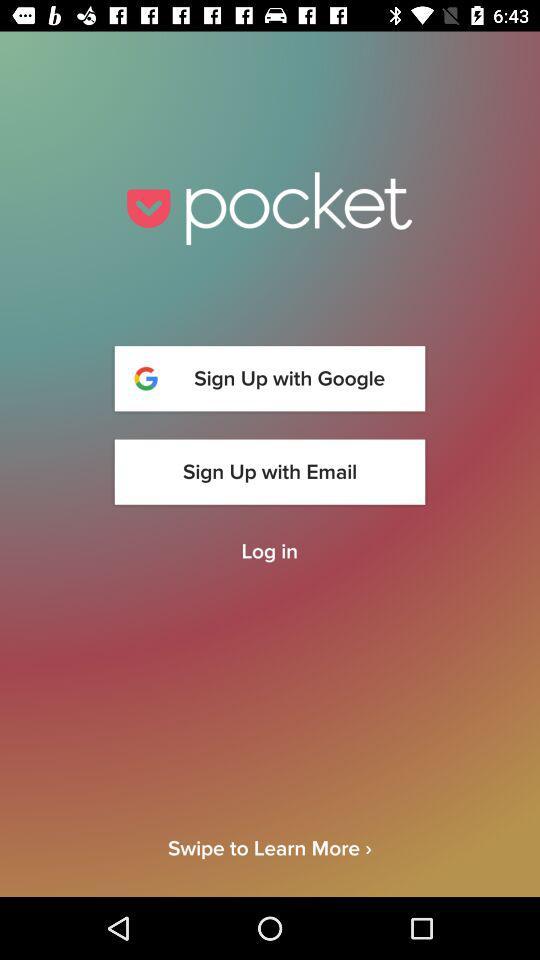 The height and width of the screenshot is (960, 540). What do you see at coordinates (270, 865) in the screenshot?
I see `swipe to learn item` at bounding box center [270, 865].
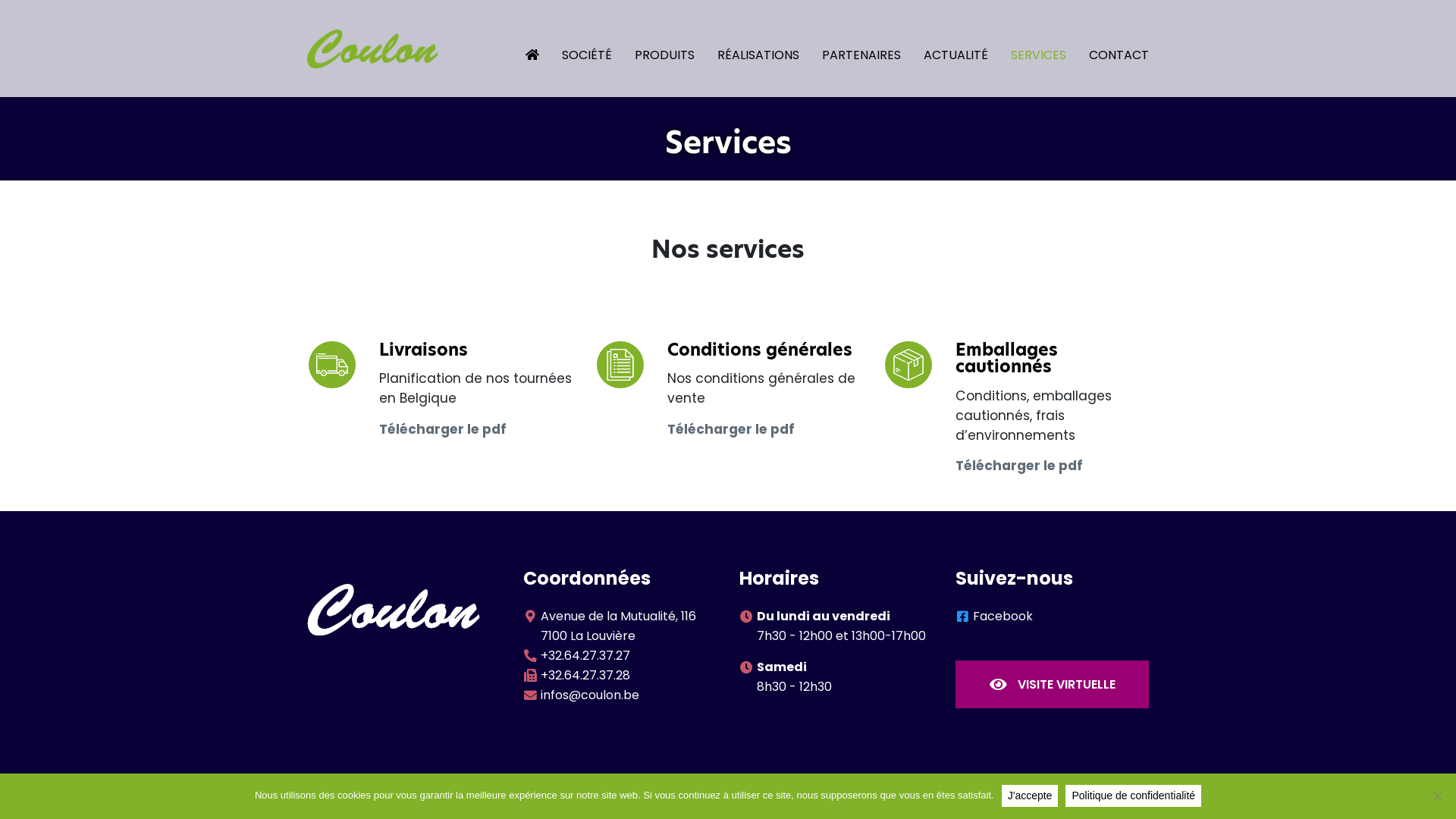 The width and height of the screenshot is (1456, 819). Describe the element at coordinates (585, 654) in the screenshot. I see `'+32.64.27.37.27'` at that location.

==

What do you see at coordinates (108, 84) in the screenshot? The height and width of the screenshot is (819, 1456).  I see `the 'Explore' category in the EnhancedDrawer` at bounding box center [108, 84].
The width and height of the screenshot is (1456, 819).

EXERCISE REQUIREMENTS >> Extract from the listing, word for word, every line from the one containing "The height and width of the screenshot is (960, 540)." up to and including the one containing "The width and height of the screenshot is (1456, 819). Describe". Omit the pictures.

THE RESPONSE >>
 The height and width of the screenshot is (960, 540). What do you see at coordinates (270, 865) in the screenshot?
I see `swipe to learn item` at bounding box center [270, 865].
 The width and height of the screenshot is (1456, 819). Describe the element at coordinates (585, 654) in the screenshot. I see `'+32.64.27.37.27'` at that location.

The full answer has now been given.